Thinking about that cafe in Paris’ Red Light, drawing in my journal while the rain thrum-thrum-thrummed the rooftops. I never was an artist ’til Paris.
Even though the goats gruff thought they would be happier on the other side of the bridge, they too had their fears. The troll is their anxiety, their doubts trying to keep them from moving past the wall of the “city”. Marianne spoke often of the outsiders, the rebels. She spoke of the rebel in each of us, and of transformations, and journeys. That’s what those goats went to become, rebels on the other side of the fence. They defeated their troll as if it were the only troll in the world, and the story goes that the grass really WAS greener over there, and it would lead you to believe that that’s where they stayed the rest of their days, content to chew the verdage.
But once you’ve defeated a troll, conquered your fears and gone past your limits, just once! Once you’ve become an outsider, you can never go back. Stepping outside the walls, they begin to expand. If you don’t keep moving “out”, soon you’ll find the walls have enclosed you in their warm embrace again … warm like a stagnant pool in the summer, like a fake smile, like the tourist season.
Paris was way beyond my boundaries. It was the island around which walls could not be built. It was a continuous call for “la revolution!” and a conflagration demanding the candle be burned from both ends.
After France, even the US was strange, outside comfort. And so, one of the best summers I ever spent, an outsider in a world I knew well, an observer distant from my surroundings. Myself, surrounded by France, still lingering on a balcony over La Place de la Baleine watching the american tourists below that had brought their comfort with them.
Being an outsider is not just where you go, it’s how you go and what you take with you for the journey. Those tourists were never outsiders … their normalcy never became an object for their own rebellious contempt. And then, maybe I wasn’t, either. But I learned one thing. One thing at least. Being an outsider doesn’t make you happy. Those who have been outsiders, and have since gone back to ways of comfort, their memories of being outsiders may bring them happiness. Those who stay outside, those terminal rebels … I think they rarely find happiness.

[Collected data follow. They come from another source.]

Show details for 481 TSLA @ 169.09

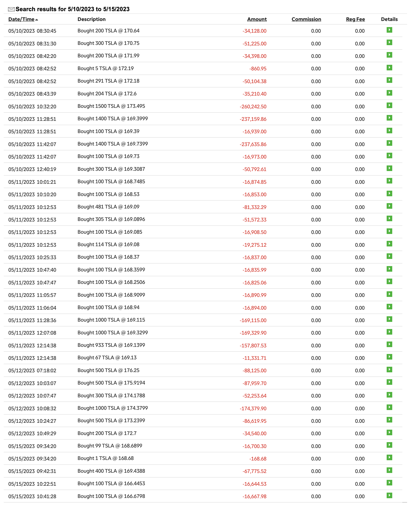tap(389, 206)

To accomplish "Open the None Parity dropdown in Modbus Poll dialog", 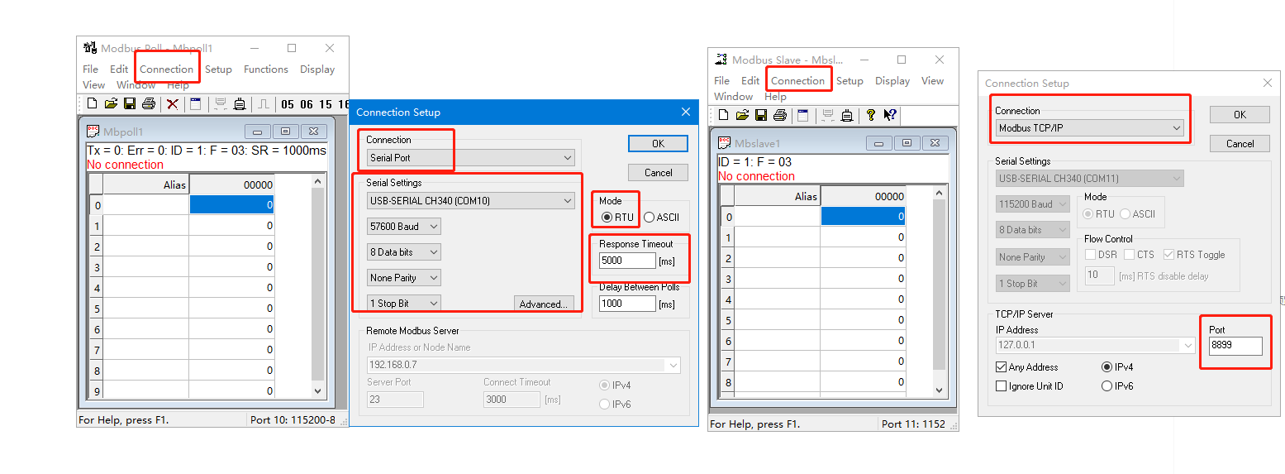I will click(404, 278).
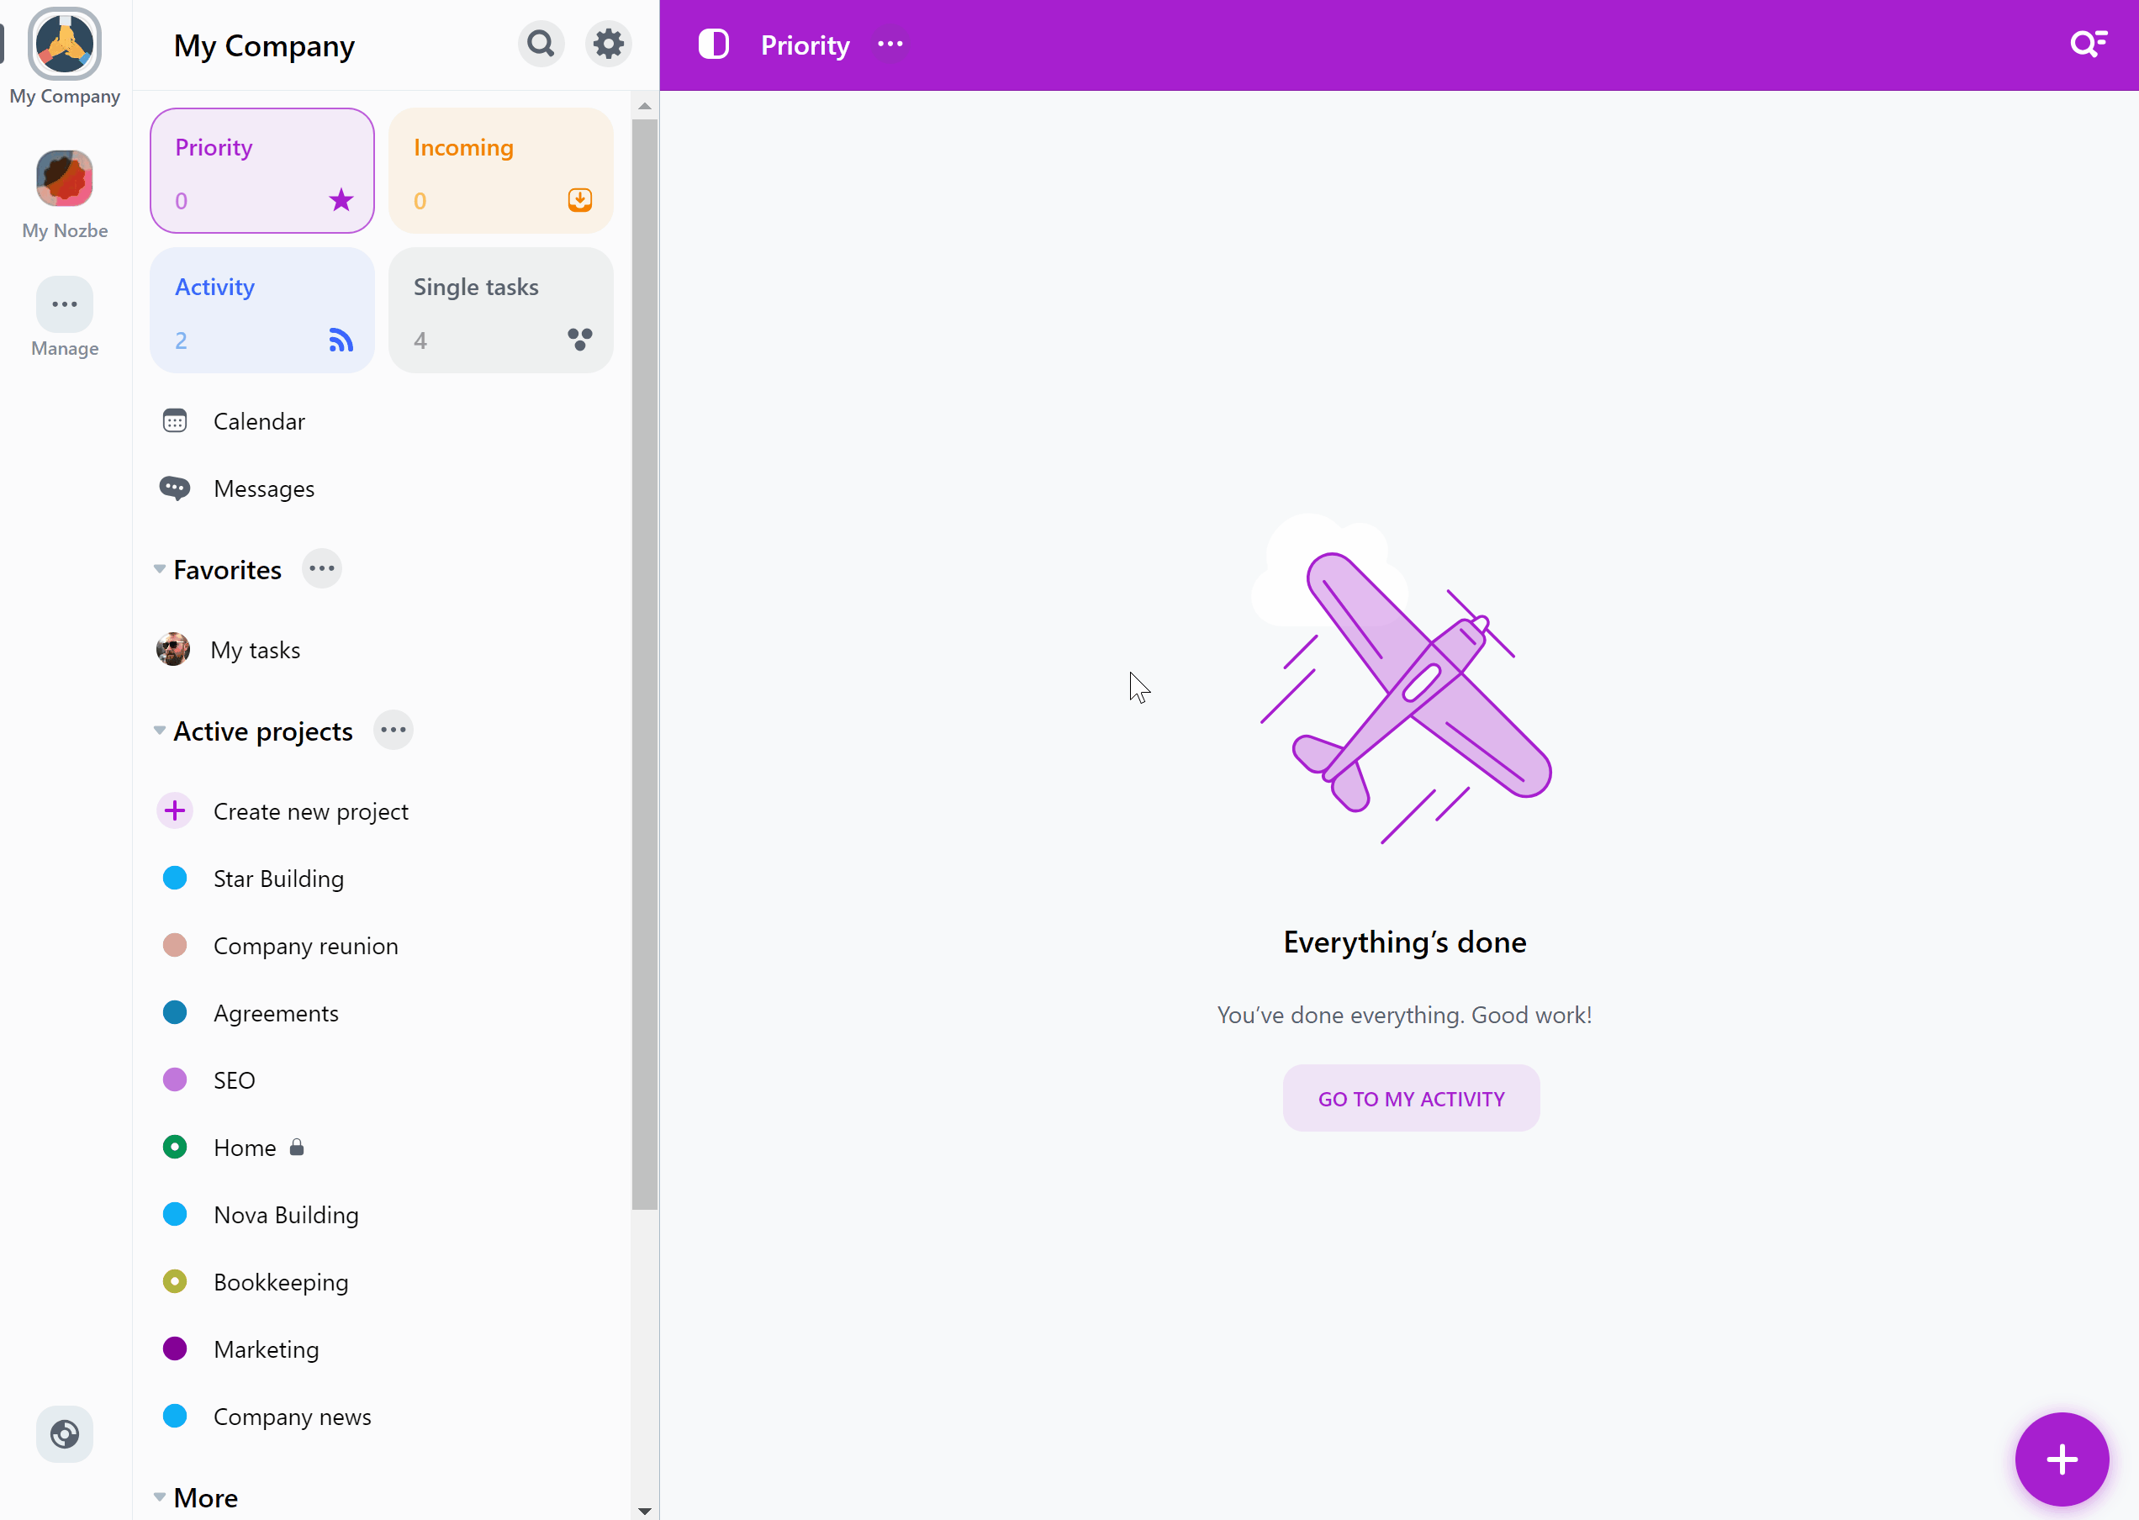Click the My tasks favorite item
The width and height of the screenshot is (2139, 1520).
256,650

I guess that in this story, there is no moral.
Another busy and weary Sunday.
I’m never sure if working with people makes me more positively or negatively disposed towards humanity. I certainly see both the best and the worst, even in a library.
Why do people give in so easily to despair? Is it simply a desire for poetry, and for us, is poetry so bleak? Happiness is not a place, nor a job, nor your daily habits nor your monitary worth nor your religion nor your popularity nor your “strangeness” or “ordinariness”. Happiness is nothing but a choice to be happy, in any condition. We trick ourselves into thinking that forces play upon our joy, suppress it or deny it. But we’re all just swinging in our own cages.

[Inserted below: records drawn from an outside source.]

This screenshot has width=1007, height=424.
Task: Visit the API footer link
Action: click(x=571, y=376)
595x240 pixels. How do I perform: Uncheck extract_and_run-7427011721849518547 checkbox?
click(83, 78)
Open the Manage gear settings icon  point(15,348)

I think that maybe, in a world like today, being happy almost makes us feel foolish. As if we know there’s a black cloud hanging over our heads, a hole larger than Europe in the ozone layer, a crazy dictator in power, starvation and disease running rampant the world round, nuclear destruction seems impossible to avoid at some juncture, melting icecaps … WHAT RIGHT HAVE WE TO BE HAPPY!?!

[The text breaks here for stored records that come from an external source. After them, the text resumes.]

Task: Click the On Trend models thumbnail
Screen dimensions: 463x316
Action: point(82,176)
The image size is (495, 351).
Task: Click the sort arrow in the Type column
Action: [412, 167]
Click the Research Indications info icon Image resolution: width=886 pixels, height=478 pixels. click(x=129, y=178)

Sisyphus didn’t think on these things. He rolled a boulder up a mountain. When it reached the top, it rolled down the other side … his work to begin again. Must we imagine him happy, too? I’ve felt his happiness, and my failure is that I can’t explain it. If asked, I’ll say “Read Camus”… and that too’s a failure. Read “The Little Prince” and read “The Alchemist” and read Russian literature and French literature and American literature …. they’ve all felt like Sisyphus at times.
And to the illiterate — I guess that to them, I have nothing to say.